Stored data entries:

○ ○ ○

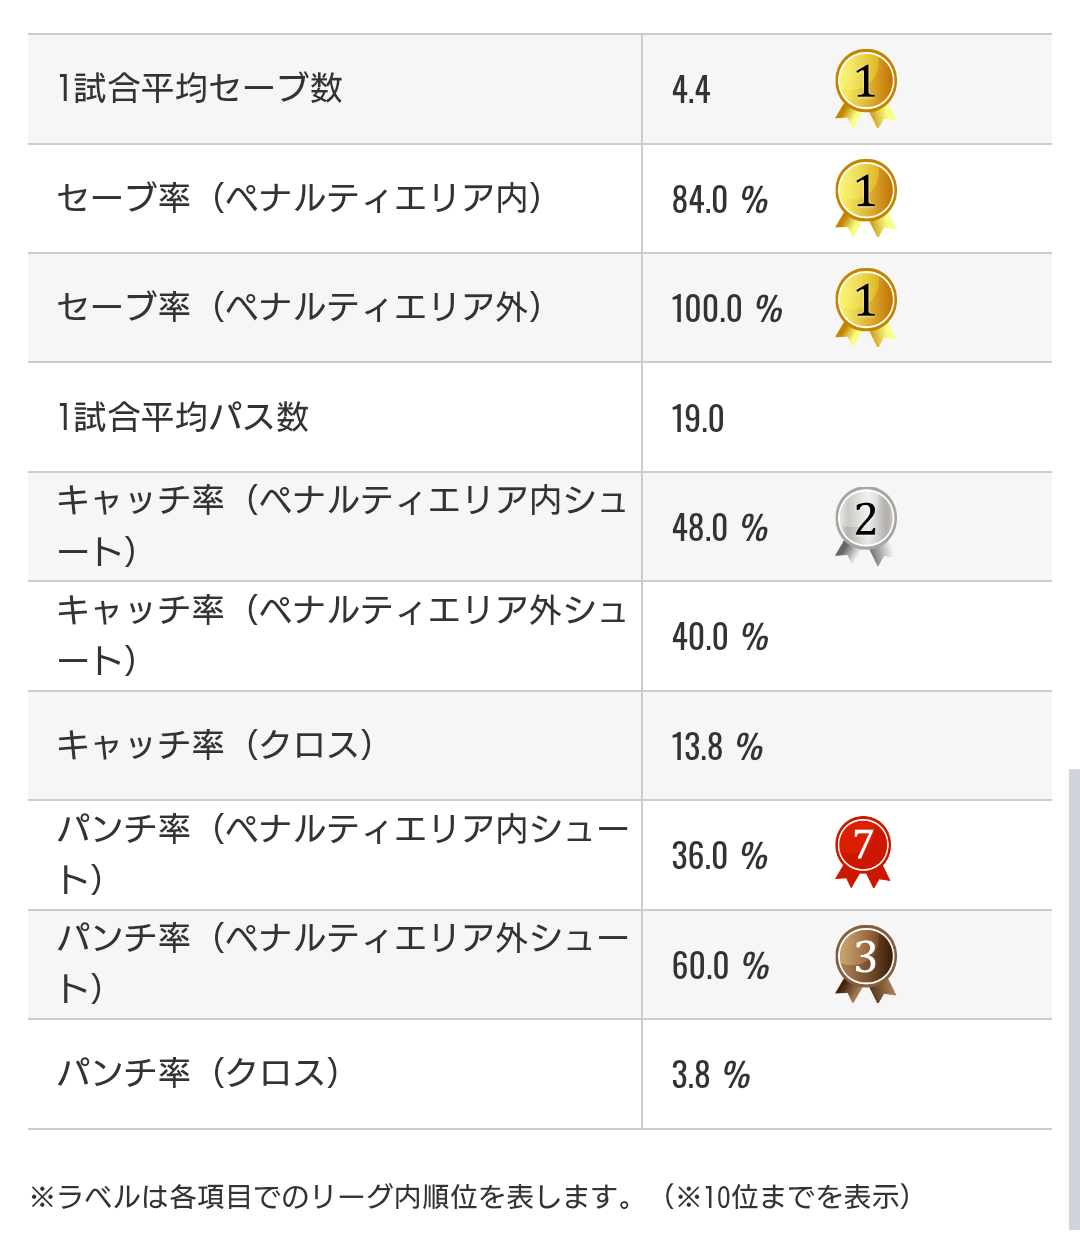Click the 19.0 average passes value
The width and height of the screenshot is (1080, 1250).
698,418
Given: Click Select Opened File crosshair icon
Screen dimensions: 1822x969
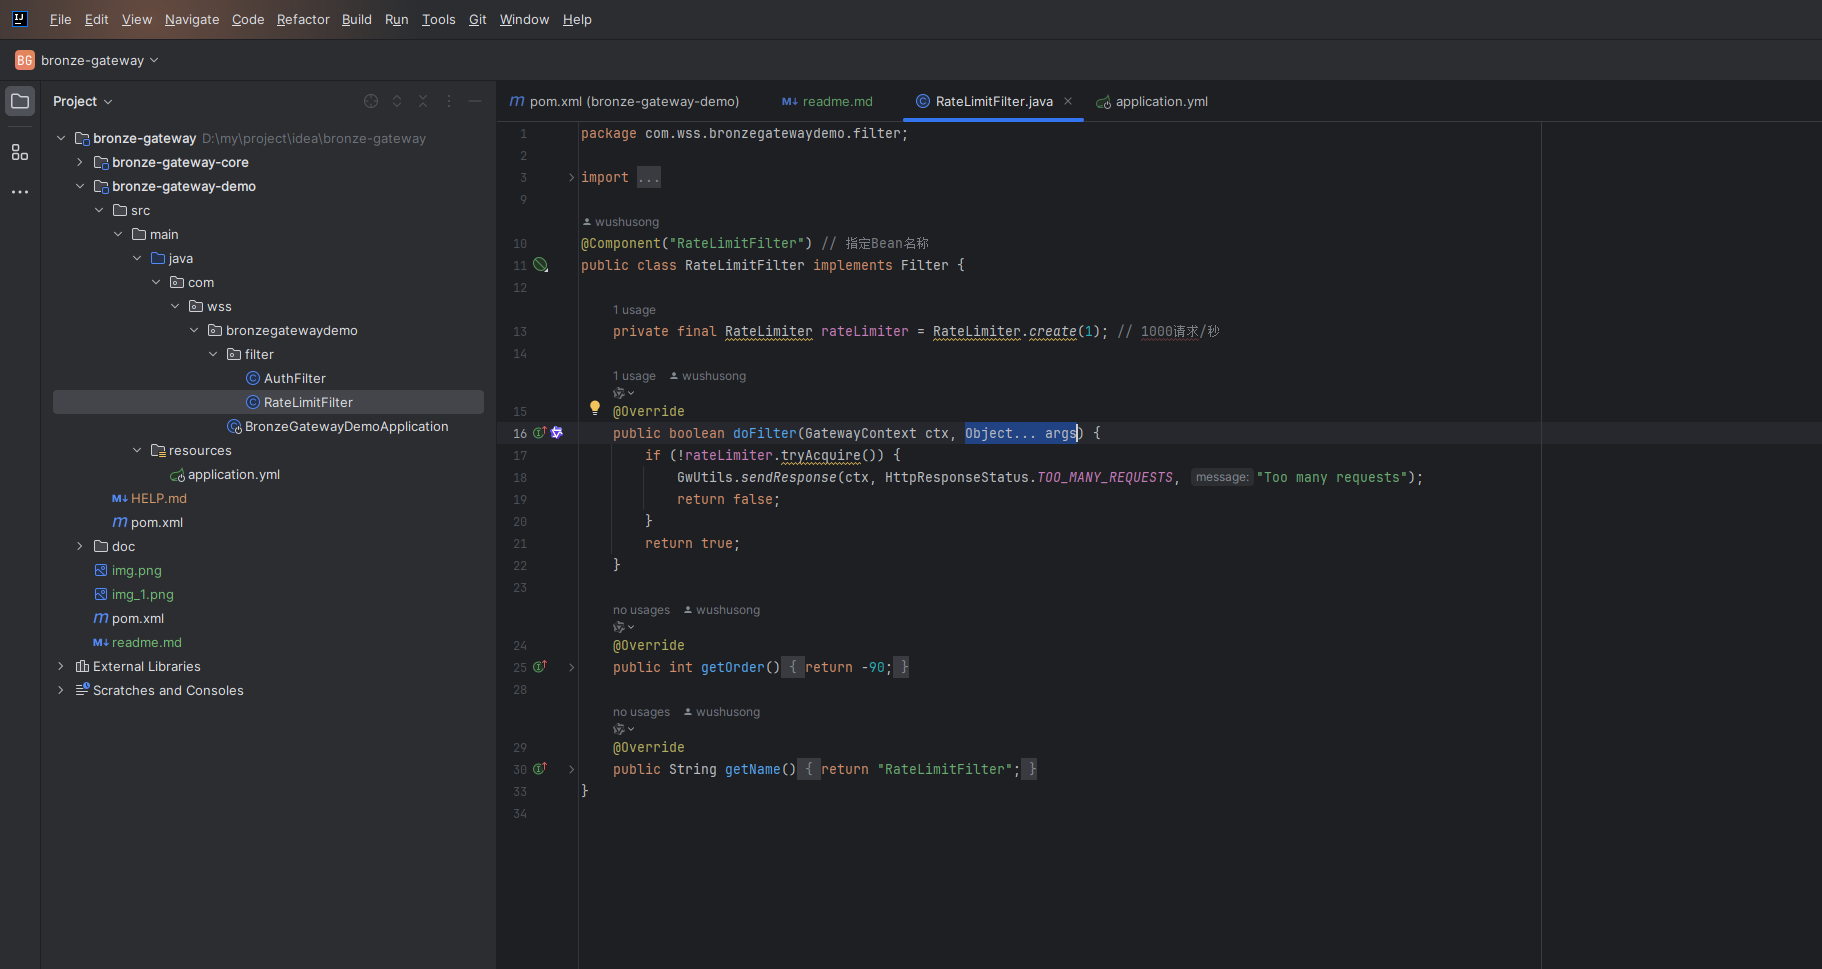Looking at the screenshot, I should point(371,101).
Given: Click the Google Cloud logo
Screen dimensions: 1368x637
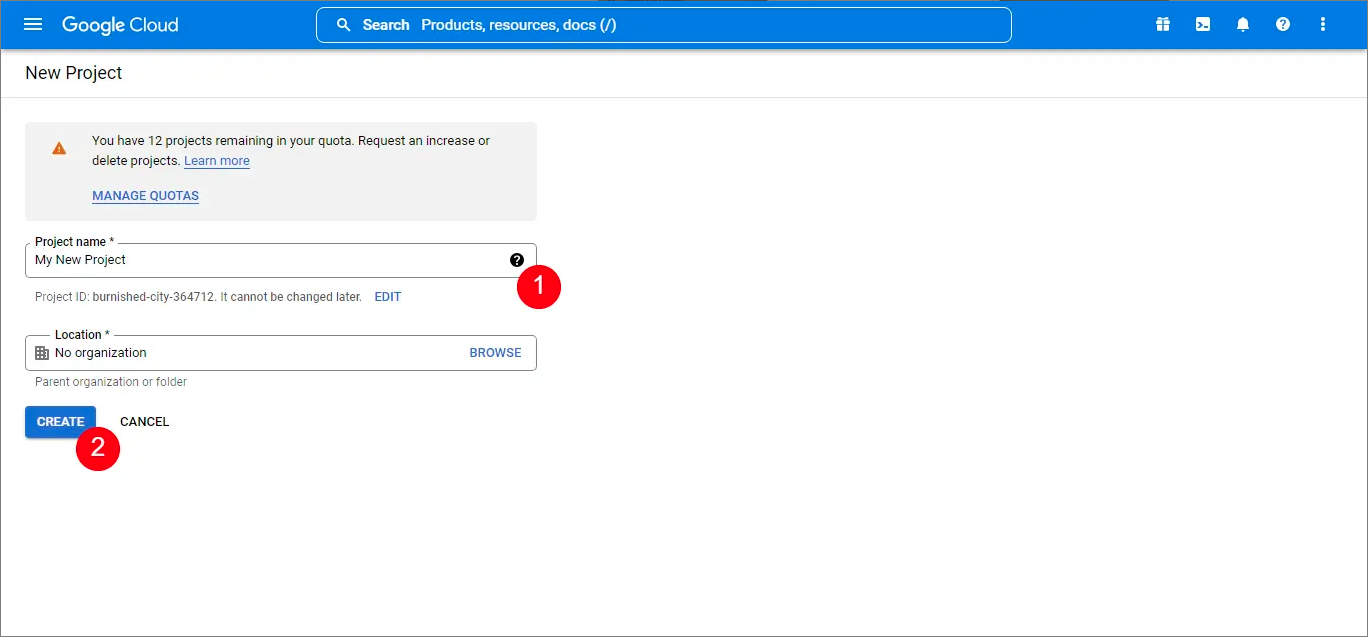Looking at the screenshot, I should tap(119, 24).
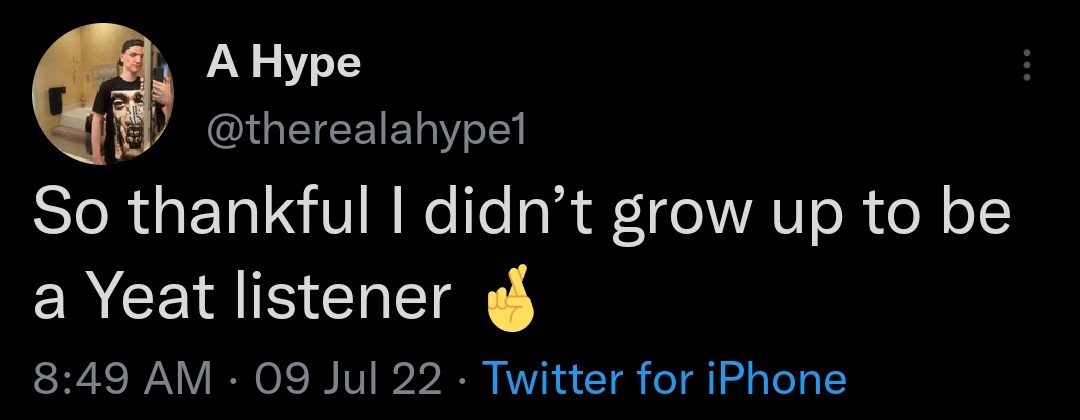The height and width of the screenshot is (420, 1080).
Task: Open the three-dot more options menu
Action: 1025,65
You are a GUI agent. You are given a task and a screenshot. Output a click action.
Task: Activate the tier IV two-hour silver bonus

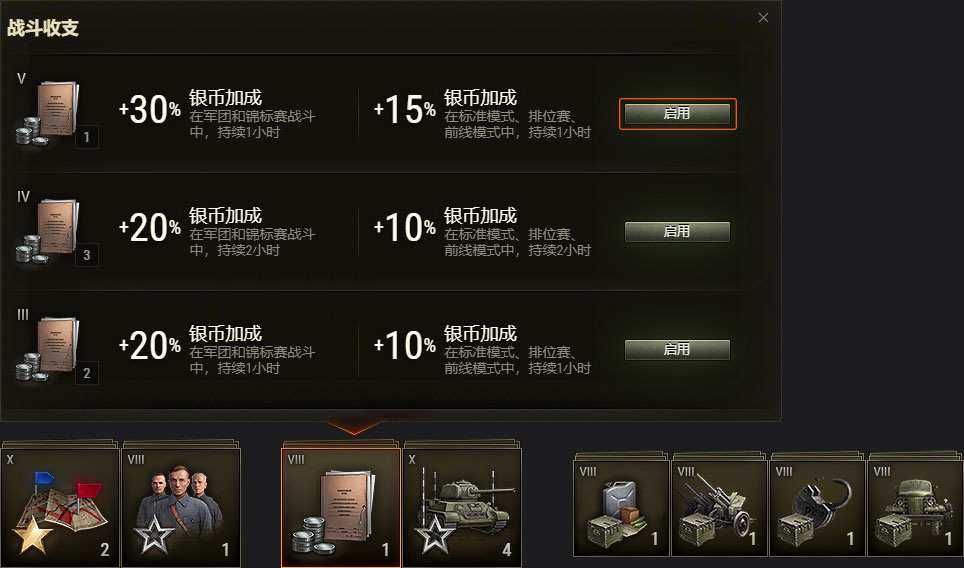point(677,232)
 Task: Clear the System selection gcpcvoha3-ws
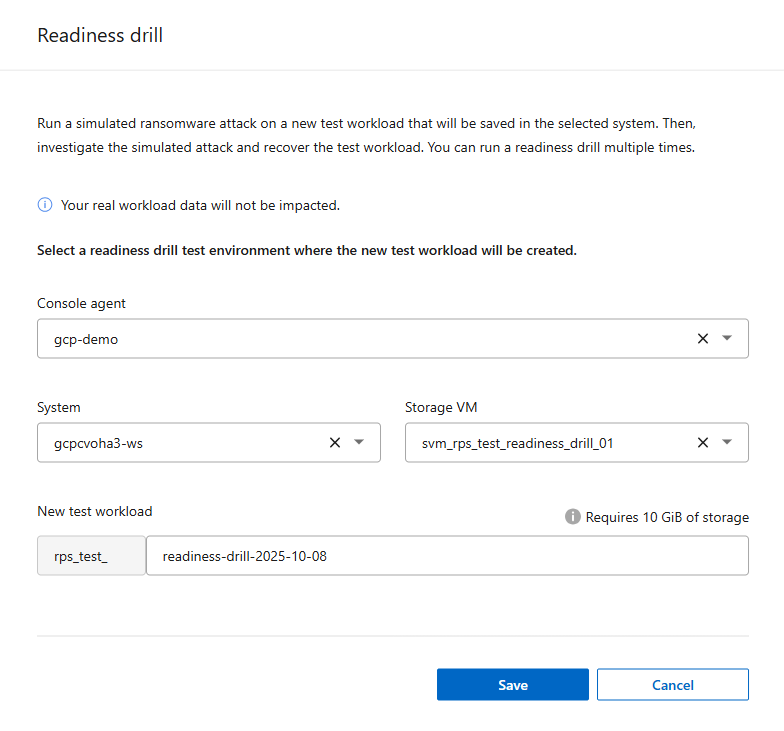pyautogui.click(x=335, y=443)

○ ○ ○

# What you will do
Return exactly the lines from the one with "Task: Activate the" through the last line of the entries above, both ends included. No pictures may appear in the copy.

# Solution below
Task: Activate the tier IV two-hour silver bonus

point(677,232)
 Task: Clear the System selection gcpcvoha3-ws
pyautogui.click(x=335, y=443)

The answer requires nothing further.